In many ways this is counterintuitive for us. We may honor contemplative Mary, but we do it as much in the breach as in the observance. We may set aside some time for quiet and reflection; but for most of us it is a small portion. For all our apparent criticism of Martha, we are more likely to focus on her activity. Even in my profession, where we speak often of the importance of “being” rather than “doing” (a chaplain joke: “Don’t just do something! Stand there!”), it’s all too easy to get caught up in function instead of the encounter with the patient as person. We scoff at those who are “so heavenly minded as to be no earthly good,” and so neglect what we think of as Mary’s “better part.”
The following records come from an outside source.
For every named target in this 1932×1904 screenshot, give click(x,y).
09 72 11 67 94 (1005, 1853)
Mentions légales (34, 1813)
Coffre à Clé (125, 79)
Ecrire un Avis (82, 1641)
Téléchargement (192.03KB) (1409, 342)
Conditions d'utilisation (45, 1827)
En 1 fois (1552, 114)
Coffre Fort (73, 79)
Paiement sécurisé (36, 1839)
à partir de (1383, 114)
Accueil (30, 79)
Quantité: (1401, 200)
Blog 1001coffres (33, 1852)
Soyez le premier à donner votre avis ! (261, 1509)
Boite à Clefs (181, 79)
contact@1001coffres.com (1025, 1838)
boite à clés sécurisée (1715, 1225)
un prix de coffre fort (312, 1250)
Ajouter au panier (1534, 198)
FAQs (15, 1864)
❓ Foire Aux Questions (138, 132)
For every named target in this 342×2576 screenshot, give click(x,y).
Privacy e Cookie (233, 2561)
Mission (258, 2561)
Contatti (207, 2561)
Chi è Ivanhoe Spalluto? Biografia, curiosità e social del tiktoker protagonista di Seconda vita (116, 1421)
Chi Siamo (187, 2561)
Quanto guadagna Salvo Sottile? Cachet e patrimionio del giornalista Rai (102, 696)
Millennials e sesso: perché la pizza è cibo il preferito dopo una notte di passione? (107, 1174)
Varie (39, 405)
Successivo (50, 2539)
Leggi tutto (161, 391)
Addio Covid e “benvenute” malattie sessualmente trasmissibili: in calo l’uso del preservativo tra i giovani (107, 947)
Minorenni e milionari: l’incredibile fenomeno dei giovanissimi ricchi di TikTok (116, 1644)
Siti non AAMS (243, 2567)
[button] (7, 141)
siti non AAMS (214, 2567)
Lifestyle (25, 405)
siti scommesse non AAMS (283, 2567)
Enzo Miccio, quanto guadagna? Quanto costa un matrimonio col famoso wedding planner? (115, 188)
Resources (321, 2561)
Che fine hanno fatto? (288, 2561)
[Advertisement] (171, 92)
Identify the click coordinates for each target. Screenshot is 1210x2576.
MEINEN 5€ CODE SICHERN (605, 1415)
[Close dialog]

But that takes us away from more than just listening to Jesus. It takes us away from being present to Jesus. We preach that God sought not just obedience from us, but relationship with us. After all, why make us sentient, why make us free of thought and will – why make us human – if all God wanted was properly programmed robots? Why give us the capacity for relationship, if not for us to live in relationship with God. We identify the Trinity as relational, and our capacity for relationship as part of what it means to be made in the image and likeness of God. We claim the importance of prayers of intercession and lament as well as prayers of praise and contemplation, and sing of sharing “all our sins and griefs,” and not just waiting for what we might hear.
No, I think perhaps Mary’s “better part” was not simply basking in the presence of Jesus, taking in his every word. Her better part was to be present to Jesus, to establish a relationship with Jesus that, according to John’s Gospel, would allow for mutual grief every bit as hard as Abraham’s negotiations. Martha’s loss was not simply contemplation, but interaction and conversation and relationship – personal relationship for which the best of service is no substitute.
We say that part of being Christian is a “personal relationship with Christ;” and a relationship, even with Jesus, is a two-way street. All our business, like Martha’s, separates us not only from being in the presence of Jesus, but also from being present to Jesus. This Gospel calls us not just to hang around Jesus, but to offer ourselves fully in relationship. Let us, like Mary, choose the “better part,” a full relationship with Christ, trusting that it will not be taken away from us.